> [Supplied records]:
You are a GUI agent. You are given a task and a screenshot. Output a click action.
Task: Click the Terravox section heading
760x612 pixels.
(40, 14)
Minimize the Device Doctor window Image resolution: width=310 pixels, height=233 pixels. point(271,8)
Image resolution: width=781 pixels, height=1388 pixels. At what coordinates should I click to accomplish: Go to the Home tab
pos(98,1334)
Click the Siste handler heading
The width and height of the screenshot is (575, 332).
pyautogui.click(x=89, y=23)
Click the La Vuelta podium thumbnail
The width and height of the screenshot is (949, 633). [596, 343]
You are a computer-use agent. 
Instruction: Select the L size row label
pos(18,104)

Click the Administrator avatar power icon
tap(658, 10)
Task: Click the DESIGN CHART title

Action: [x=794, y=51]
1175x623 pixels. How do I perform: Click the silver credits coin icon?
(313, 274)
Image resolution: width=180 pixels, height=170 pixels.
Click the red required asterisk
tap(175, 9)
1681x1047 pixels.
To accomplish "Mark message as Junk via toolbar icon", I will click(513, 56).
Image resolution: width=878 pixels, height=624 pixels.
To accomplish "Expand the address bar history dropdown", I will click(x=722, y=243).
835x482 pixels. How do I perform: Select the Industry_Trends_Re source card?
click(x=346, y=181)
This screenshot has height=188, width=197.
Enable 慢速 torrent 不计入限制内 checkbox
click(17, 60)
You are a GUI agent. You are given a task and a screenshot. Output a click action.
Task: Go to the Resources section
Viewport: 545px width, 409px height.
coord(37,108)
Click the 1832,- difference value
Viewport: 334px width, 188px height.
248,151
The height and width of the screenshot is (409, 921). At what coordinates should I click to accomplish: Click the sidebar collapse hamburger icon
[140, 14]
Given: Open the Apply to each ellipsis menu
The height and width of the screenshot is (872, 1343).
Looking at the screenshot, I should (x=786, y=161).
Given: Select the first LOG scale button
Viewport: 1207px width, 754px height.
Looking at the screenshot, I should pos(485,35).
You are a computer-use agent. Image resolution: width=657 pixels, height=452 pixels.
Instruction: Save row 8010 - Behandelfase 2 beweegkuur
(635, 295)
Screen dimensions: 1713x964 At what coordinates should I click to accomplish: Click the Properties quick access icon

> [What the task asks]:
Rewrite everything from the line containing "You are a computer-use agent. Image" down to the end of the listing, requests included, and add -117 to every coordinate in the answers. Leave out all other lines.

> [Result of the task]:
You are a computer-use agent. Image resolution: width=657 pixels, height=452 pixels.
Instruction: Save row 8010 - Behandelfase 2 beweegkuur
(518, 178)
Screen dimensions: 1713x964 At what coordinates should I click to accomplish: Click the Properties quick access icon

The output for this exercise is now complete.